Gradual self-improvement relies on a positive comparison. Are you better, even marginally, today than you were yesterday?
In the journey of life, the direction you're traveling in influences the quality of the life you lead more than the speed of your travel.
Instead of trying to optimize your life, live your life. Breathe deeply, laugh, and love. Work hard and play hard. Ask interesting questions. Observe the world around you and live in the moment.

Automation should free us to be more human — not more like AI
Automation is going to change the way all of us live. But, many of us are reacting to automation by trying to out-optimize the algorithms. We react out of fear, and our reaction is making us more machine-like. But, the race to optimization is a race we cannot win.
We still need human intelligence. AI does not create — it imitates. It might write haiku faster than me, but its lines are just remixes of the words of humans placed in an arrangement people are statistically likely to enjoy. The "poetry" of a large language model doesn't tell you what it feels or describe what moves your soul. There is no truth in a line of AI-generated art.

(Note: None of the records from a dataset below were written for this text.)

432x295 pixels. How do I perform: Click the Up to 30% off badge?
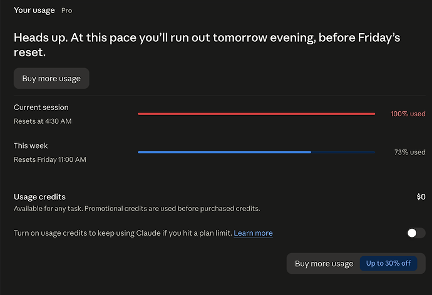388,263
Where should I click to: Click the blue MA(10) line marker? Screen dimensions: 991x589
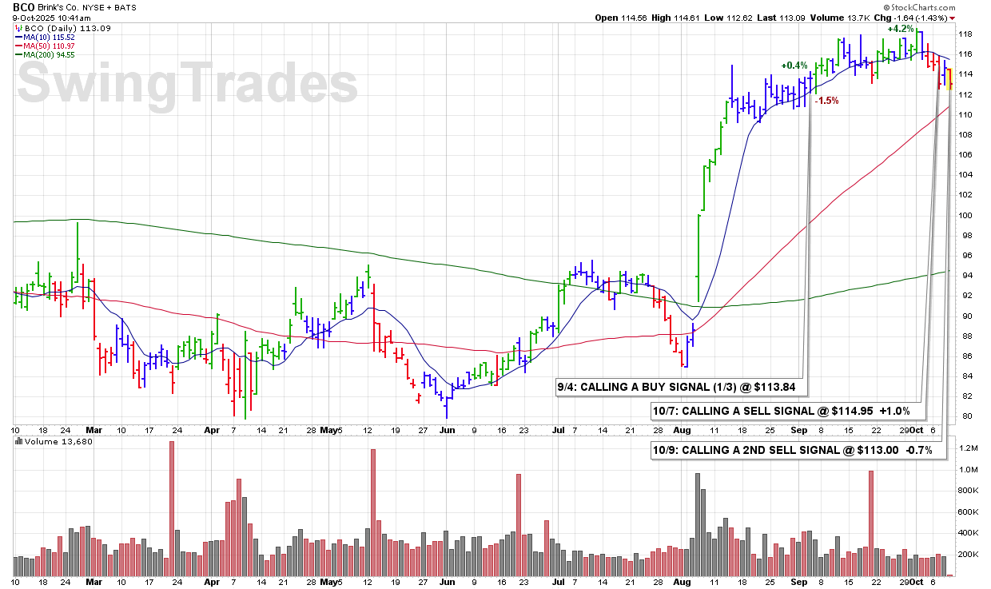20,38
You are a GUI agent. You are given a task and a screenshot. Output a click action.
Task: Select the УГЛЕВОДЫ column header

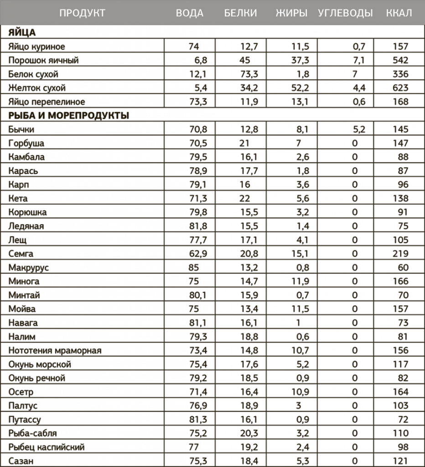point(345,13)
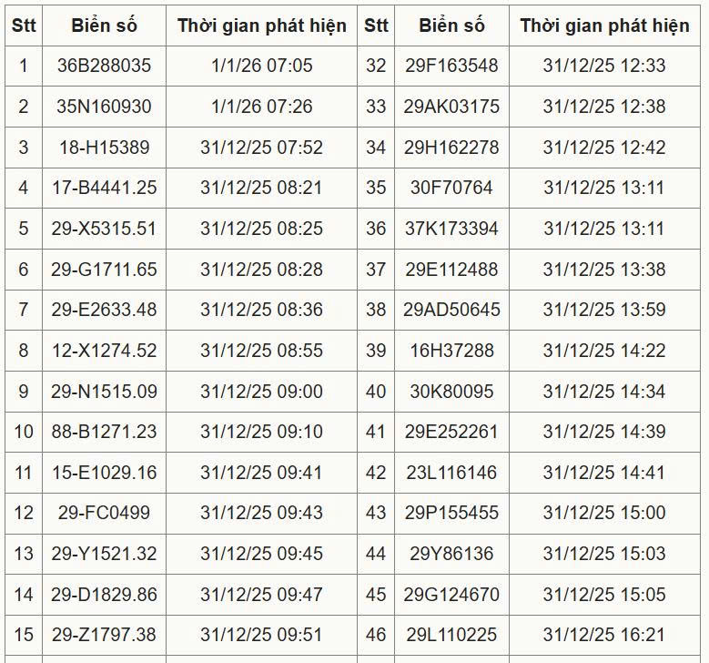The height and width of the screenshot is (663, 709).
Task: Click detection time 31/12/25 13:59
Action: coord(604,310)
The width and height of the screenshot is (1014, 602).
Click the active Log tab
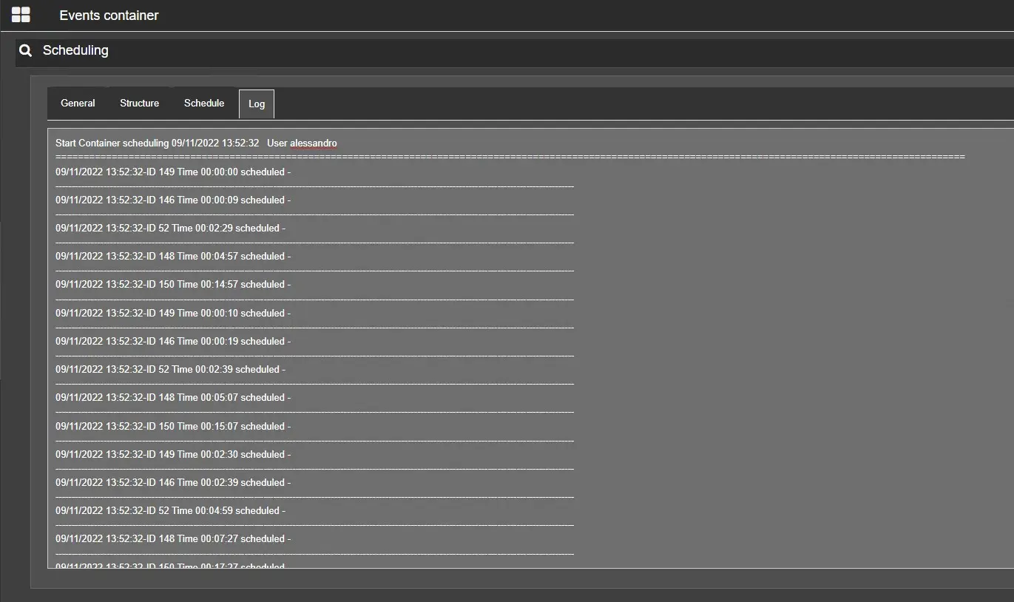pos(257,104)
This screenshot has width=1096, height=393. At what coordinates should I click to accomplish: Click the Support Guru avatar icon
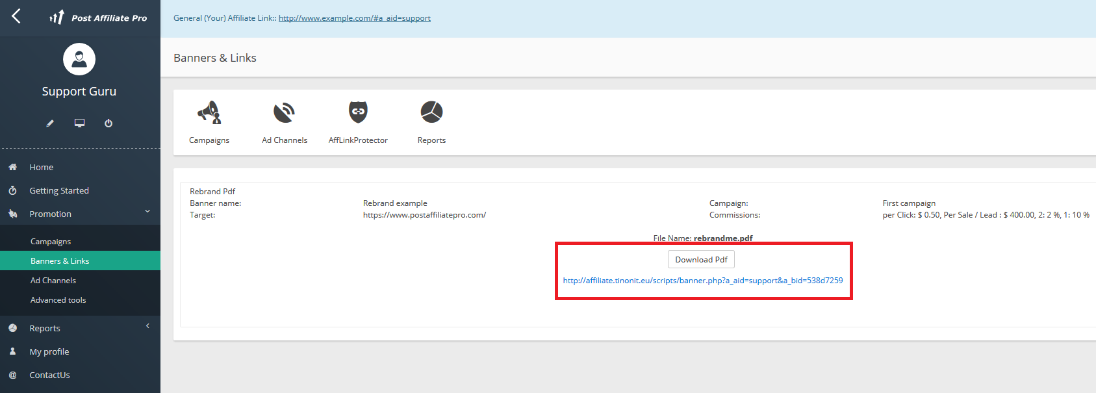[79, 59]
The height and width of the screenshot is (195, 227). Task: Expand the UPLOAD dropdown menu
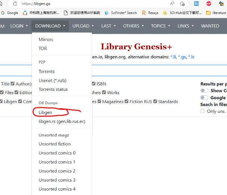(83, 26)
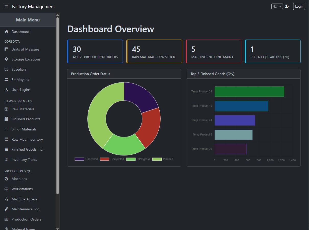
Task: Go to Production Orders in sidebar
Action: [26, 219]
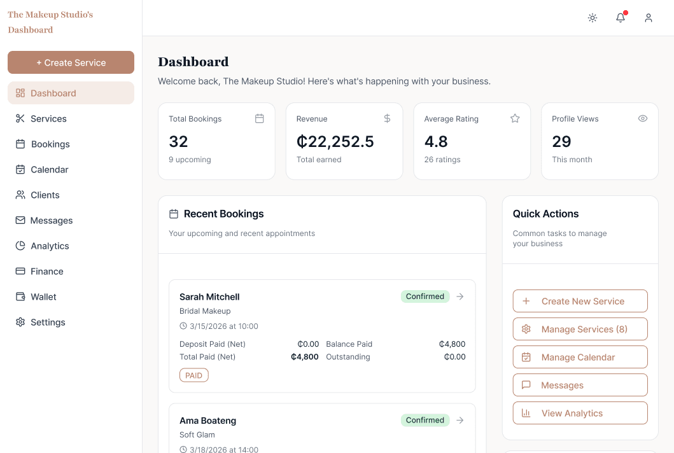Select the Calendar icon in the sidebar
The width and height of the screenshot is (674, 453).
point(20,169)
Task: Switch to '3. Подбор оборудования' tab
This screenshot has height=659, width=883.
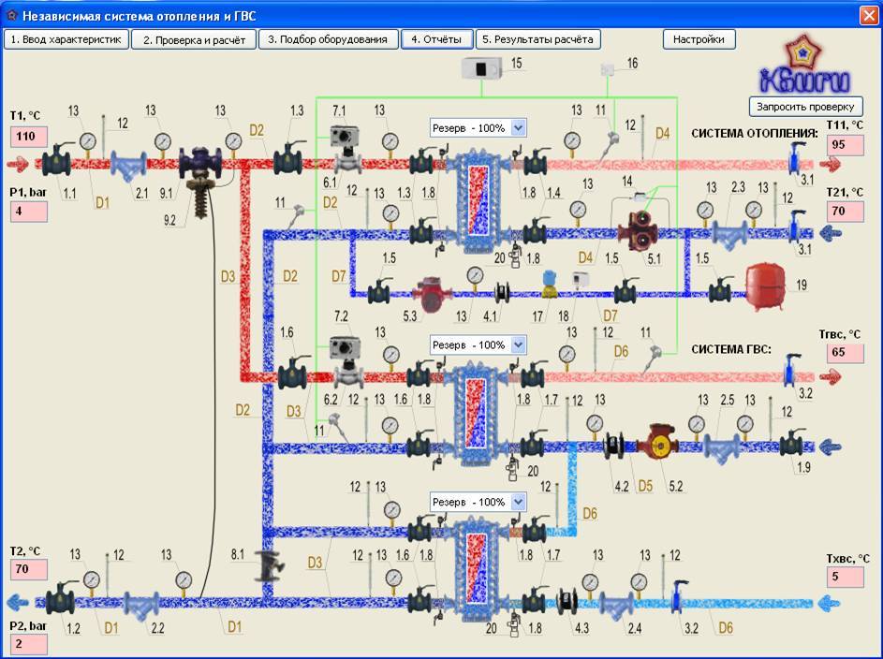Action: (328, 39)
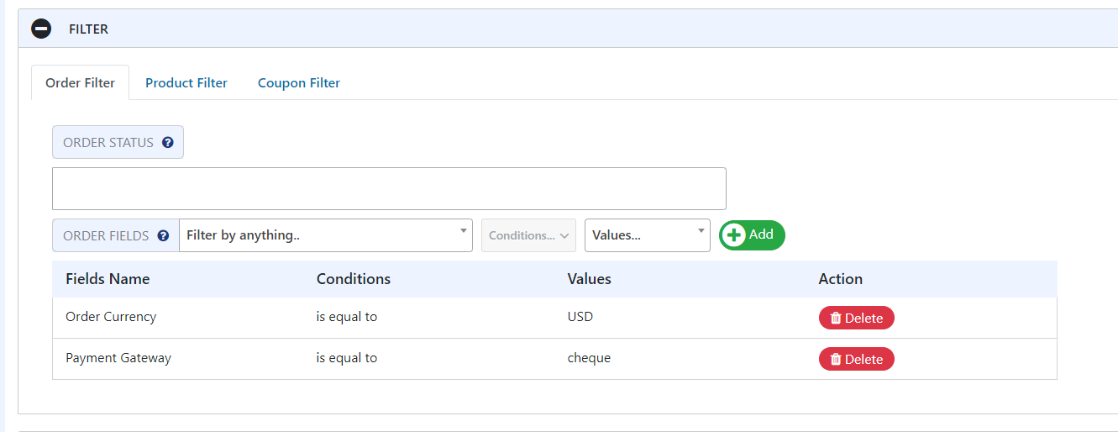Open the Values dropdown
The height and width of the screenshot is (432, 1118).
point(647,235)
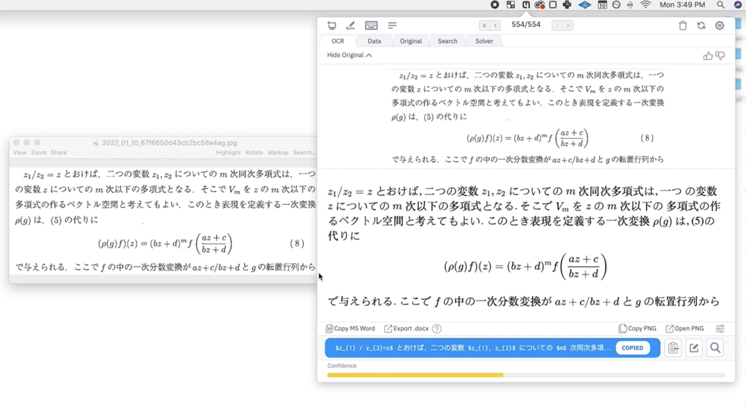This screenshot has width=746, height=419.
Task: Open the edit result icon
Action: tap(694, 348)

Think about the old folktales of John Henry or Paul Bunyan. These men went head-to-head with automation. They optimized their work, and they lost. John Henry died trying to lay more track than the machine, and the giant Paul Bunyan became an exile after failing to cut down more trees than a puny man with an automatic saw.
AI-powered automation could be a gift. It could allow us time to explore what makes us uniquely human. Things like art, curiosity, and relationships. Instead of automating the most tedious work tasks, we are using AI to speed up the demise of our planet to create schlock.
A world where humans compete with AI by optimizing their productivity is a dystopia where humans and robots are indistinguishable.
Stop optimizing and start living your life. It's the only way to keep from becoming a robot.